Attorney terms conspiracy case against Wilson 'a witch hunt.'

WASHINGTON - The government's conspiracy case against Lance Wilson was "trumped up" and was really aimed at pressuring the former PaineWebber Inc. broker and HUD aide to testify against his former boss, Housing Secretary Samuel Pierce, Wilson's attorney charged yesterday.

"Wilson should never have been indicted in the first place. This was nothing but a witch hunt," said Theodore V. Wells of the New Jersey law firm Lowenstein, Sandler, Kohl. Fisher & Boylan. Wells made his remarks in an interview after he and other defense attorneys presented their closing arguments in the 12-week trial before the U.S. District Court here. Jury deliberations are expected to begin this week.

Prosecutors declined to comment on Wells' charges. "I try my cases in court, not in the hallway," said Assistant U.S. Attorney Daniel Gelber.

Wells contended that ever since Congress and the Justice Department launched a criminal investigation into the so-called HUD scandal with the appointment of special prosecutor Arlin Adams in 1990, the "true target" has been Pierce.

Wilson, the first top official of the Housing and Urban Development Department to be indicted by Adams, was a protege of Pierce and one of his closest aides.
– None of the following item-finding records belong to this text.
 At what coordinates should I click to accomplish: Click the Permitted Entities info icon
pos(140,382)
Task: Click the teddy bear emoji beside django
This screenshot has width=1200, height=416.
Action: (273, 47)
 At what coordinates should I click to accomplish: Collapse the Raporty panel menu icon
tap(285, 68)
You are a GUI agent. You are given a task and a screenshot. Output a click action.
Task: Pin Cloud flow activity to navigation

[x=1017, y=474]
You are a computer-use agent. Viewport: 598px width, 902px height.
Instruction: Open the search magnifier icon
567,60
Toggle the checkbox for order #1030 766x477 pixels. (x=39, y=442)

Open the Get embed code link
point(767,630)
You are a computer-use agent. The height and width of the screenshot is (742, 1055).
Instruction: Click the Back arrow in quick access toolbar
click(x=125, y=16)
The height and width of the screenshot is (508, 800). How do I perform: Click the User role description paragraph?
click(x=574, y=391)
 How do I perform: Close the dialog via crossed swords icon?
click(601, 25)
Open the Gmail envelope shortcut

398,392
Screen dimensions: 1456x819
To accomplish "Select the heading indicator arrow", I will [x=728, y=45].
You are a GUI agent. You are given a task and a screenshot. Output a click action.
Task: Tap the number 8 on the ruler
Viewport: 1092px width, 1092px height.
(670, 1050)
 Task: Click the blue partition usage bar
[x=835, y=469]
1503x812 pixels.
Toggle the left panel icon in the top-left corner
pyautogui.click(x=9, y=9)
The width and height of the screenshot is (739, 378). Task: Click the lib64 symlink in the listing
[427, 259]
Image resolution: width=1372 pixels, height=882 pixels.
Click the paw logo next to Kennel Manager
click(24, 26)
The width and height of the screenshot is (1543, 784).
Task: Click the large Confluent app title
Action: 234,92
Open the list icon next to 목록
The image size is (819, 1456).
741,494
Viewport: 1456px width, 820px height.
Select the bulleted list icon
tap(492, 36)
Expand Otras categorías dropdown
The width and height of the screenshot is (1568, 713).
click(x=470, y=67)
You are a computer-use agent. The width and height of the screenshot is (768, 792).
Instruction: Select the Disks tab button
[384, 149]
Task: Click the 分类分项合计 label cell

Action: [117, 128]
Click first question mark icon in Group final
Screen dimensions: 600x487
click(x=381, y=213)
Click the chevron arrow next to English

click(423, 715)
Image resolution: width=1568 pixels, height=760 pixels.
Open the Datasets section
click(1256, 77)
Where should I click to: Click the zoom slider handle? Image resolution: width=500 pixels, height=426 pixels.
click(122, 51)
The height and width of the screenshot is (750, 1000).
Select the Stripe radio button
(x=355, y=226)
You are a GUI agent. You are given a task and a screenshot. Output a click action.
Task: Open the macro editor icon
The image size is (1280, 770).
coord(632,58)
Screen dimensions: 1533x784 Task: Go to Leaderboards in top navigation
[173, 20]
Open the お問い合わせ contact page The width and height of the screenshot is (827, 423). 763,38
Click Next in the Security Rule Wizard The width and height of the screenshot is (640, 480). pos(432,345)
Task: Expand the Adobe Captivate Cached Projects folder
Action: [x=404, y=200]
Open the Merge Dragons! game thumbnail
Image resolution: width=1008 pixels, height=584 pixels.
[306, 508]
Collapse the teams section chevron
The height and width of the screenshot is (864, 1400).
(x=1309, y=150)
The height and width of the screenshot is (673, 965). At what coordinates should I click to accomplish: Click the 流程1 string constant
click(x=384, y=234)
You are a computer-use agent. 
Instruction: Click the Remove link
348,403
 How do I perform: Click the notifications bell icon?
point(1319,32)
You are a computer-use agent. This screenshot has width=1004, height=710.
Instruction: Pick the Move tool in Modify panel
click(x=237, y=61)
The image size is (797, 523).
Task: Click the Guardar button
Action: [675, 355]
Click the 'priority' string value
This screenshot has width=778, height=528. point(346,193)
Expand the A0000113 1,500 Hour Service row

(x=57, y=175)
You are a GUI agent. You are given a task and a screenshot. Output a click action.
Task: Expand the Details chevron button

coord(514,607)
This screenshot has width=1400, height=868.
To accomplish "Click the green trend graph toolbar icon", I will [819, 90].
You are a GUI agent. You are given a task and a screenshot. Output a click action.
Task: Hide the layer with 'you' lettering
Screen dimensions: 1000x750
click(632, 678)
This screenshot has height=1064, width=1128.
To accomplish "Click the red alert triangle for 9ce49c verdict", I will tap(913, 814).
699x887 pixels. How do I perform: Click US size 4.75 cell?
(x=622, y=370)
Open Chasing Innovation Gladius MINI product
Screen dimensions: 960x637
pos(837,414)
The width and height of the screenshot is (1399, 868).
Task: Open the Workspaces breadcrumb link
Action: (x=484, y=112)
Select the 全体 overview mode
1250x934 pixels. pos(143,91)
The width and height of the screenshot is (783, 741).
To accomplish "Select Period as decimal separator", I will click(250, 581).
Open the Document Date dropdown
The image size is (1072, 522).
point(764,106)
The long-time Reagan housing secretary recruited Wilson to be his chief of staff and executive assistant between 1981 and 1984. Wilson joined PaineWebber as a first vice president of municipal finance in 1986.

"Lance Wilson was nothing but a pawn" and the victim of a "political indictment," Wells said. "He was indicted unfairly, solely because the independent counsel hoped it could pressure Lance to plead to something he did not do and thereafter give damaging testimony about Pierce."

Wells said that while Adams' prosecution team never actually offered Wilson immunity against the conspiracy and fraud charges pending against him in exchange for testimony against Pierce, "they made it clear that if Lance ever wanted to come in and talk, they would be amiable to some type of deal."

Wells said the government has been trying to develop a perjury case against Pierce, contending that he lied when he told Congress in 1990 that he "was not personally involved in funding decisions" during his eight years in office.

"They adopted a strategy aimed at Wilson and [Deborah Gore] Dean, Pierce's two personal assistants," Wells said. "They trumped up charges in hopes that one or the other would testify against Pierce." Dean was charged with corruption in an unrelated indictment this summer.

"I don't think there's any question about it," said Dean, who attended the Wilson trial yesterday. "I wouldn't have been indicted if I had cooperated" with the prosecutors.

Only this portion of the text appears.